Corporations use organizational structures that place key positions over the situational needs of the industrial operations. Many manufacturing firms divide industrial organizational structure by departments within a single facility. For some companies, the diversity of products dictates a need for departments to oversee product groups. Other business organization structures serve the geographical location of various facilities with branch divisions.

Functional Organization

This type of industrial organizational structure divides a staff into departments by duties. A director or vice president in charge of each function reports directly to the CEO or president. Functions include manufacturing, engineering, marketing and finance. Each department handles functions such as human resources if a separate department for such does not exist. Managers take charge of the divisions under functions such as budgeting and accounting under finance, and sales and advertising under marketing.

Product Division

Companies that produce or market a large variety of products use business organization structures that divide key positions to manage each product group. The CEO of an electronics firm, for instance, assigns a director to each product division such as cellphones, TVs and monitors. Each division has a similar structure with a manager in charge of production, marketing and engineering. Department stores use product divisions with a manager in charge of each department.

Regional Divisions

Retail and restaurant operations often sell different products to accommodate differing cultural markets. Some companies have various departments in different facilities. A hypothetical textile producer may has two or more mills producing fabric goods in different states or countries. The company home office is in another state, and the sales office is in yet another office location. In each case the store, restaurant, mill or branch has its own organizational structure over various departments.

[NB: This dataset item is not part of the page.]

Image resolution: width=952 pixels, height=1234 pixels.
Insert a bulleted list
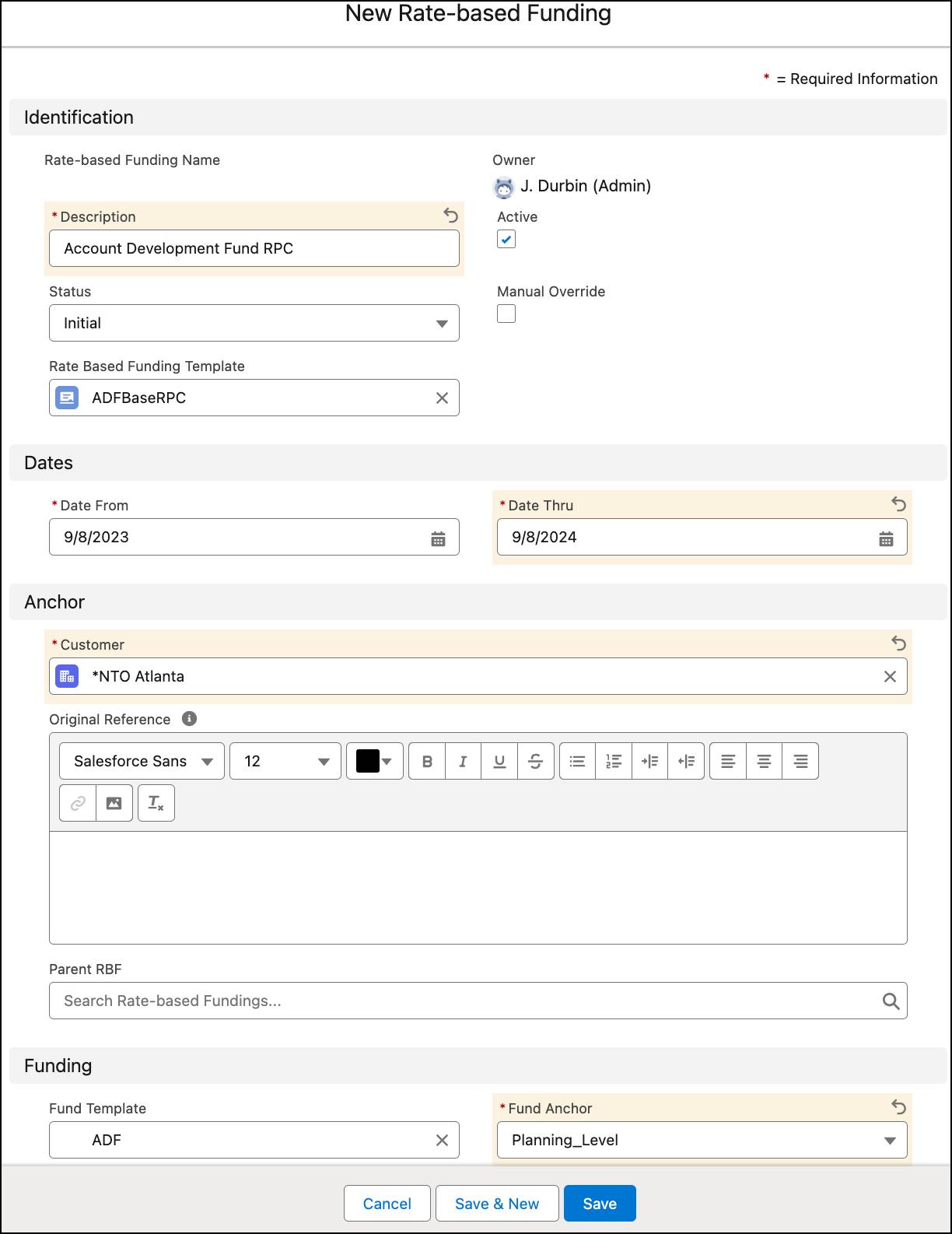tap(577, 761)

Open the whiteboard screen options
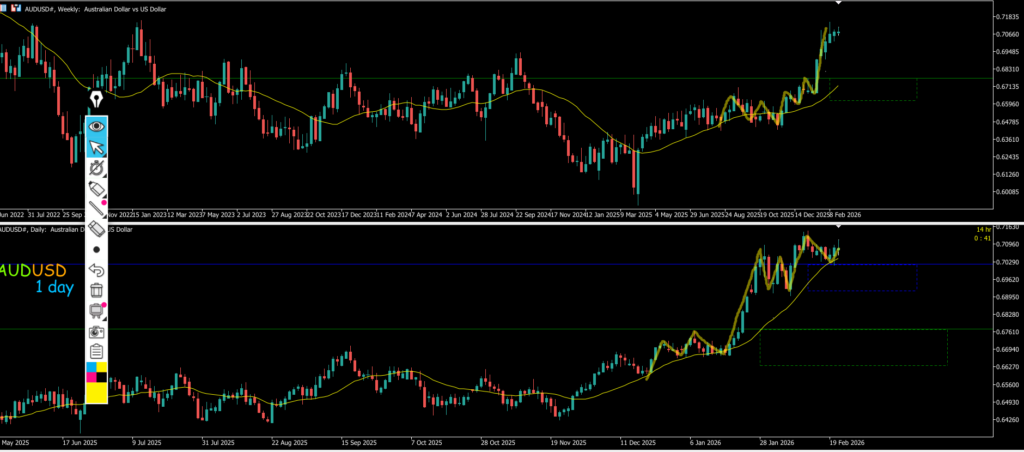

Multiple Focus Structuring

Some companies mix the divisions of products and functions in a grid. The directors of marketing, engineering, and manufacturing have charge over every product division for a producer of leather goods, for example. Then each product division has its own similar management structure to handle the product divisions. There’s a different manager in charge of marketing, manufacturing, development, finance and human resources for the horseman products, motorcycle riders products, automotive materials and furniture manufacturing materials.